WHAT TO WORK ON: Provide an exact copy of the lines from the beginning of the records through the line that includes "Screen dimensions: 1280x720", and of no others.

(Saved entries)
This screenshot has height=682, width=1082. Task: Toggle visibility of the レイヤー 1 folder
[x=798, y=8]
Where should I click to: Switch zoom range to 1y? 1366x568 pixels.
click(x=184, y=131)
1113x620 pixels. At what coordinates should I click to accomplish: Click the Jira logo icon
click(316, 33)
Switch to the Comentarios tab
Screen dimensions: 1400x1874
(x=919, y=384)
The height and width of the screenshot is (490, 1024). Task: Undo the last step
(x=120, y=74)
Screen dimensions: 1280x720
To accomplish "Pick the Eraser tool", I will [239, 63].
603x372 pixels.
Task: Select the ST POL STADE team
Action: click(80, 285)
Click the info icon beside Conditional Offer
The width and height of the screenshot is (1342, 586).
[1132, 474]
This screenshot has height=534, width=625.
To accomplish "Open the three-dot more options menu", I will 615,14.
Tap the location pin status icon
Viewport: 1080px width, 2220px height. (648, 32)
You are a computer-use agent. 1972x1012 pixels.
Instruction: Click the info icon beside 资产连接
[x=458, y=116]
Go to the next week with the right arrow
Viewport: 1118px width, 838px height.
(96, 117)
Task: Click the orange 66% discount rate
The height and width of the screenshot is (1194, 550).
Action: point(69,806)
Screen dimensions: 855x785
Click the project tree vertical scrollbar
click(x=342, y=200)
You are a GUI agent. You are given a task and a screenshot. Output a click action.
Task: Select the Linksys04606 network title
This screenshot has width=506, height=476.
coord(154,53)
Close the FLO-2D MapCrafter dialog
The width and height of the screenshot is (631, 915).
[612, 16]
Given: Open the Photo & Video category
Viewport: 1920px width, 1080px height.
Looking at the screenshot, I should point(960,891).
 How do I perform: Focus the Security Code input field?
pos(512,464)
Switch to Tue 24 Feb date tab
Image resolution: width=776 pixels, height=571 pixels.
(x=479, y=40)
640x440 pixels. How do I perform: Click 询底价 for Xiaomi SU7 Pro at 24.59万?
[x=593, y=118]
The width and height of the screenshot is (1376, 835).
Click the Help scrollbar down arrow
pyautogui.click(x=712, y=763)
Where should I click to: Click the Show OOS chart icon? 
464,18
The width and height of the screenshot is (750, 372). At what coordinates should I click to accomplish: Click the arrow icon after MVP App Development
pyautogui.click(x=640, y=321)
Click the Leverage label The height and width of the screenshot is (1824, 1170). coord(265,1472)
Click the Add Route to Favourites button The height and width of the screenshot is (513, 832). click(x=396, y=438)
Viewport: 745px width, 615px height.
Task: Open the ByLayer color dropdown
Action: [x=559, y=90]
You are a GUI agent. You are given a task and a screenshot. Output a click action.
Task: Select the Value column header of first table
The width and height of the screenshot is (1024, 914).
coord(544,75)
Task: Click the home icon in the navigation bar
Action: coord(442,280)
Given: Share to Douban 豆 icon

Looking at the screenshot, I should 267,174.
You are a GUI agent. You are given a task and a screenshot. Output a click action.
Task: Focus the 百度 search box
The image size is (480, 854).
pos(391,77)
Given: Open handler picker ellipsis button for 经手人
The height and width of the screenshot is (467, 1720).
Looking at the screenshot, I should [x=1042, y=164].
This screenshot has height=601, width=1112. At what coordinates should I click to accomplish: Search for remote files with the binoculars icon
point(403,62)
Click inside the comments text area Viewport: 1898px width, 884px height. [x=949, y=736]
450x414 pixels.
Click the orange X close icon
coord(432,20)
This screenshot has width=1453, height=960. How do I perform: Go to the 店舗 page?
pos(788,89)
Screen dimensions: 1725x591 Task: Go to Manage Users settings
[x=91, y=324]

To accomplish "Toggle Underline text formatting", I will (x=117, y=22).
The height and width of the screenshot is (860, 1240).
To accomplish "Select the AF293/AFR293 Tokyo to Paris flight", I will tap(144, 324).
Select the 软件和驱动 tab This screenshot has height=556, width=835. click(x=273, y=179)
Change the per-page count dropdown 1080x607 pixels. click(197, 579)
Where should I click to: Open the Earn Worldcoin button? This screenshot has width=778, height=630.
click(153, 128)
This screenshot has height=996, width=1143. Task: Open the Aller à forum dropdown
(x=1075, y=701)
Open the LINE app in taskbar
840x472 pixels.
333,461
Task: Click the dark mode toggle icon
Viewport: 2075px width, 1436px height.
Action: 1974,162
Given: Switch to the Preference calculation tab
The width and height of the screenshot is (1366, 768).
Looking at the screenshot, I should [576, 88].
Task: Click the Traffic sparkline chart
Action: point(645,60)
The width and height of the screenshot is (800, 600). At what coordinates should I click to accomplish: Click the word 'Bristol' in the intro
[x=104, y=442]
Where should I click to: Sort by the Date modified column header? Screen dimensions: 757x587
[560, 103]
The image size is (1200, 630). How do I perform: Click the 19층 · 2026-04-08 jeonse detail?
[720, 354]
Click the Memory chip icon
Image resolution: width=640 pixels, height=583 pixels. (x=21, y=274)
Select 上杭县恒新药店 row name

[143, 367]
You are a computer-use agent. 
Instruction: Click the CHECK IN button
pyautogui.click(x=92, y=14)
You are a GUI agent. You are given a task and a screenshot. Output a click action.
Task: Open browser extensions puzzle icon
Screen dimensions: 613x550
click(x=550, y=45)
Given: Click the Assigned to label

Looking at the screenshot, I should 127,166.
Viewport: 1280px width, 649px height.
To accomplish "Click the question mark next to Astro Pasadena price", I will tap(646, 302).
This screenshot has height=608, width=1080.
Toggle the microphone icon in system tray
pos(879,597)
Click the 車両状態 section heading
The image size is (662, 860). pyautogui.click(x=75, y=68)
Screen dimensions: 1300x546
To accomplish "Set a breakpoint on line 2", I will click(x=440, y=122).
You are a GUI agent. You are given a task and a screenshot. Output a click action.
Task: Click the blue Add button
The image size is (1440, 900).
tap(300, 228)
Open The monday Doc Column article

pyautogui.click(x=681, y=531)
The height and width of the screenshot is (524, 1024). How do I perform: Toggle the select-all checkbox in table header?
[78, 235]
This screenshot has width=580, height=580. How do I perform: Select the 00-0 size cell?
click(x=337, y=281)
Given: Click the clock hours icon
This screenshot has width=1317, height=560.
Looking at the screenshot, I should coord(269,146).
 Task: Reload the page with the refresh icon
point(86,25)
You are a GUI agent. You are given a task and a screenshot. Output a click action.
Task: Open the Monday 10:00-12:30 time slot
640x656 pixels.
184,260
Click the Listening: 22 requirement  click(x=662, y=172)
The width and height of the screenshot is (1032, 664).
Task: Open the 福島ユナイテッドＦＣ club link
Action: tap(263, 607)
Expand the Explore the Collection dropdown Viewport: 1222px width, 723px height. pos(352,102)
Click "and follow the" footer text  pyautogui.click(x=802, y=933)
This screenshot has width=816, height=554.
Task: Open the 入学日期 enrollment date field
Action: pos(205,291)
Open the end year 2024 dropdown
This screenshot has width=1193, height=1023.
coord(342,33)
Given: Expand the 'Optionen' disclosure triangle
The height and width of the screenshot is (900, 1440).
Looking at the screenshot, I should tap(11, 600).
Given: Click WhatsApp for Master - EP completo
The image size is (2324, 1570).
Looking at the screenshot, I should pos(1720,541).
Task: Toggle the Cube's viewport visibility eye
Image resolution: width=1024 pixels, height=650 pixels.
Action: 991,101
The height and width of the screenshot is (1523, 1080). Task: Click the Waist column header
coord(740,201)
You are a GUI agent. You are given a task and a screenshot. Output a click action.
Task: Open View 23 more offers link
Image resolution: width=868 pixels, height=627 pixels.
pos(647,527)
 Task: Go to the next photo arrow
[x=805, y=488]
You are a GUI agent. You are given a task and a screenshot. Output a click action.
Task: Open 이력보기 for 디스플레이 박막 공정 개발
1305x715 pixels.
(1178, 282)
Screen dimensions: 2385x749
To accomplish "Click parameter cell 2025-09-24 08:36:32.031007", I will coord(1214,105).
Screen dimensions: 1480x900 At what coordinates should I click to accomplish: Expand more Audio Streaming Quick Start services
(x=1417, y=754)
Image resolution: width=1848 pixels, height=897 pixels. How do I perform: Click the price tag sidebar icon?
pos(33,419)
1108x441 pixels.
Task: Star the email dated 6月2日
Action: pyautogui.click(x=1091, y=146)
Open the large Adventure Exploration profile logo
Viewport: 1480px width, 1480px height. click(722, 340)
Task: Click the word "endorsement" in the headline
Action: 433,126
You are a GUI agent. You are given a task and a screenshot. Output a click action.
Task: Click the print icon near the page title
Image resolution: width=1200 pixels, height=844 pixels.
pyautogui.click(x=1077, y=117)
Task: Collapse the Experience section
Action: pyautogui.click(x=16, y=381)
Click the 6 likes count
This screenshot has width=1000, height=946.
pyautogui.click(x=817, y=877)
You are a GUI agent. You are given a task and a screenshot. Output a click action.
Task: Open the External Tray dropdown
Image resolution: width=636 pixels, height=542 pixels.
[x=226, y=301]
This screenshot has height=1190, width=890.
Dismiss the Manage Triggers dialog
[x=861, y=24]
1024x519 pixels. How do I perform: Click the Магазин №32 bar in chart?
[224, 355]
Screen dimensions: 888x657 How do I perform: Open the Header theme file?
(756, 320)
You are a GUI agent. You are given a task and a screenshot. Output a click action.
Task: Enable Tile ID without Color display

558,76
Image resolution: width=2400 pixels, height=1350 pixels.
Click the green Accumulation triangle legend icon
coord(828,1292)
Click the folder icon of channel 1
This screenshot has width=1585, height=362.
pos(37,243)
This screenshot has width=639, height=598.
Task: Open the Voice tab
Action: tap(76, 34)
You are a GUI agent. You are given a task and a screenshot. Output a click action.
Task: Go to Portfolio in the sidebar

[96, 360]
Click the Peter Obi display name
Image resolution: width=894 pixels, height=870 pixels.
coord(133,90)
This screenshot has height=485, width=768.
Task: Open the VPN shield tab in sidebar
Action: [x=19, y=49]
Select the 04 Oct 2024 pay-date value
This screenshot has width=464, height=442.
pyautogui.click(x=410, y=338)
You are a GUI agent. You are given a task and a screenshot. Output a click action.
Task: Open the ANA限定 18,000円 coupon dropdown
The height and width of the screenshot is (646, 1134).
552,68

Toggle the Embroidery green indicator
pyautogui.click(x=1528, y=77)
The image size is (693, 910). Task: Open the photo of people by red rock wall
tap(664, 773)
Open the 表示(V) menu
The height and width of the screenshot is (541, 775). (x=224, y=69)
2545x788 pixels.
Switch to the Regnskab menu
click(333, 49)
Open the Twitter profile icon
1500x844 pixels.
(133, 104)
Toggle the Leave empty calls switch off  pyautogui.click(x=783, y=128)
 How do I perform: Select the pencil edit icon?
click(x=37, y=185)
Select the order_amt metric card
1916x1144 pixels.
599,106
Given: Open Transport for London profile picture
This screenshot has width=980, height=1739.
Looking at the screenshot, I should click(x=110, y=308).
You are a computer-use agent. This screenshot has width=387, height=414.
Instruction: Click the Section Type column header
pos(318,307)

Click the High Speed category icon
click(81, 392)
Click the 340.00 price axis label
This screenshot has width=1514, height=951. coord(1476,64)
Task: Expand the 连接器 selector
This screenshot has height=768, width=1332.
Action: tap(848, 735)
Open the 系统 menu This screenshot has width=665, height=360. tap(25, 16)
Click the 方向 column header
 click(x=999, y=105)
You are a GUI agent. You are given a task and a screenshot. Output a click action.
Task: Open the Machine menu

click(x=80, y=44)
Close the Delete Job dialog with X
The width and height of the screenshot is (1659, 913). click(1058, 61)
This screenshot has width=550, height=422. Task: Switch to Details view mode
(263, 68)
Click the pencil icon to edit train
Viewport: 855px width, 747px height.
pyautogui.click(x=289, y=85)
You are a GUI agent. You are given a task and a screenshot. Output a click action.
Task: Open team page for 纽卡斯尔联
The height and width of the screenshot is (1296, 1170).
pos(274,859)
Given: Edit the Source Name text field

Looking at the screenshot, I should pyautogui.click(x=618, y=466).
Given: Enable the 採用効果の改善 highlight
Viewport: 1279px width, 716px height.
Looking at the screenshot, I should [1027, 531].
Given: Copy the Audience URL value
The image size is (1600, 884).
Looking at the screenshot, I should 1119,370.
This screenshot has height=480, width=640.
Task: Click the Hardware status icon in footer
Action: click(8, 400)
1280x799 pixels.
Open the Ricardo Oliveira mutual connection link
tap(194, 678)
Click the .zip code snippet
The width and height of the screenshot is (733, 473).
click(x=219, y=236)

EXERCISE OUTPUT:
This screenshot has height=682, width=1082. Task: Toggle visibility of the レイヤー 1 folder
[x=798, y=8]
Where should I click to: Switch zoom range to 1y? 1366x568 pixels.
click(x=184, y=131)
1113x620 pixels. At what coordinates should I click to accomplish: Click the Jira logo icon
click(316, 33)
Switch to the Comentarios tab
Screen dimensions: 1400x1874
(x=919, y=384)
The height and width of the screenshot is (490, 1024). Task: Undo the last step
(x=120, y=74)
Screen dimensions: 1280x720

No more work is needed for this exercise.